A Functor is just a function mapping an item in our source category (types) into an item in our target category (types inside of some other type). We will make one for List and for “Optional”. Note: in Python everything is Optional so this is a fancy version of the identity, but it still makes for a nice example.

class Functor(ABC):
    def lift(a): pass
    def map(f): pass
class ListFunctor(Functor):
    def lift(a): return [a]
    def map(f):
        def inner(a):
            return map(f, a)
        return inner
class AnyFunctor(Functor):
    def lift(a): return a
    def map(f):
        def inner(a):
            if a != None: return f(a)
            else: return a
        return inner

A Functor and some special Natural Transformations make up a Monad. So let’s do it for List and Optional.

class Monad(ABC):
    F: Functor = None
    def bind(a, f): pass
class ListMonad(Monad):
    F = ListFunctor
    def bind(self, a, f):
        listList = self.F.map(f)(a)
        return [b for a in listList for b in a]
class AnyMonad(Monad):
    F = AnyFunctor
    def bind(self, a, f):
        optOpt = self.F.map(f)(a)
        return optOpt
def monad(F: Monad):
    def decorator(f):
        def inner(*args, **kwargs):
            return f(*args, **kwargs)(F)
        return inner
    return decorator

Just for completeness, we need an operation to chain monadic computations easily. Every “real functional language” provides such a mechanism (Haskell: >>=; Scala: for), so let’s do it here too.

def chain(a, *args):
    def inner(F: Monad):
        return reduce(lambda a,b: F.bind(F, a, b), args, a)
    return inner
@monad(ListMonad)
def flatMap(a, *args):
    return chain(a, *args)
@monad(AnyMonad)
def noneCheck(a, *args):
    return chain(a, *args)

Some functions to chain together

def toRange(a): return list(range(a))
def repeater(a): return [a] * 2
def doubler(a): return [a*2]
def stringToInt(a):
    try:
        return int(a)
    except:
        None
def intToList(a):
    return list(range(a))

And we have…

print(f"flatMap(a, doubler, repeater, toRange) =\n   {flatMap(a, doubler, repeater, toRange)}")
print(f"noneCheck('a', stringToInt, intToList) =\n   {noneCheck('a', stringToInt, intToList)}")
print(f"noneCheck('7', stringToInt, intToList) =\n   {noneCheck('7', stringToInt, intToList)}")
print(f"flatMap(noneCheck('7', stringToInt, intToList), intToList) =\n   {flatMap(noneCheck('7', stringToInt, intToList), intToList)}")

Which displays

flatMap(a, doubler, repeater, toRange) =
   [0, 1, 0, 1, 0, 1, 2, 3, 0, 1, 2, 3, 0, 1, 2, 3, 4, 5, 0, 1, 2, 3, 4, 5, 0, 1, 2, 3, 4, 5, 6, 7, 0, 1, 2, 3, 4, 5, 6, 7]
noneCheck('a', stringToInt, intToList) =
   None
noneCheck('7', stringToInt, intToList) =
   [0, 1, 2, 3, 4, 5, 6]
flatMap(noneCheck('7', stringToInt, intToList), intToList) =
   [0, 0, 1, 0, 1, 2, 0, 1, 2, 3, 0, 1, 2, 3, 4, 0, 1, 2, 3, 4, 5]

Conclusion

We have typeclass-based, Monadic operations in Python which is a Dynamically typed language.
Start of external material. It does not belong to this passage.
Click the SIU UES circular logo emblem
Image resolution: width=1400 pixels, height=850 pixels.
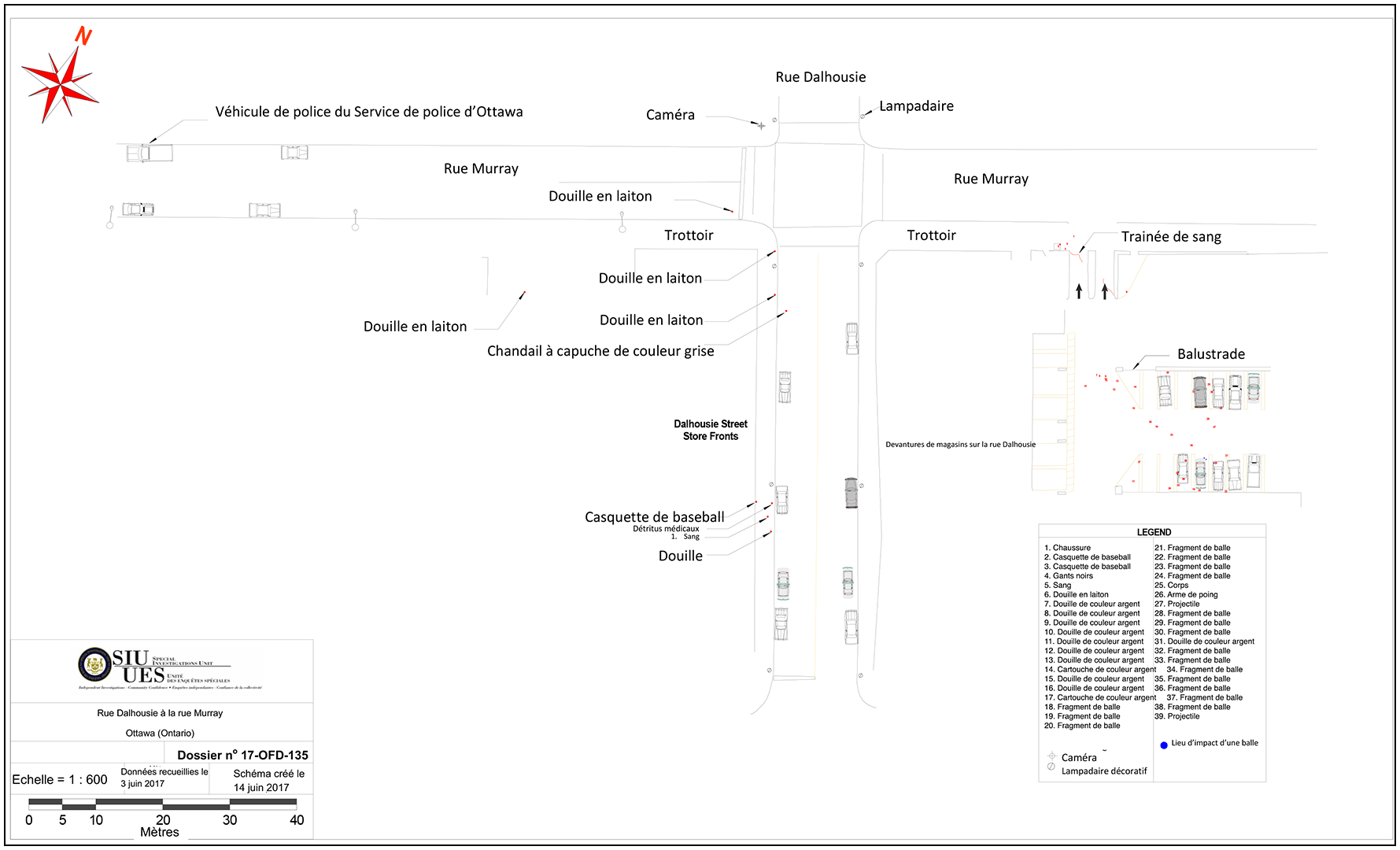[x=94, y=665]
This requires strong typing and functions as values.

We use classes to model Typeclasses.

We use the facts that functions are values and decorators are functions to give us a currying function which we then use to give us semi-automatic typeclass instance choice.

We have proven this sound for Semigroups, Monoids, Functors and Monads. There is no reason to believe it would fail for Groupoids, Groups, Applicatives or any other Typeclasses that are representable in Python.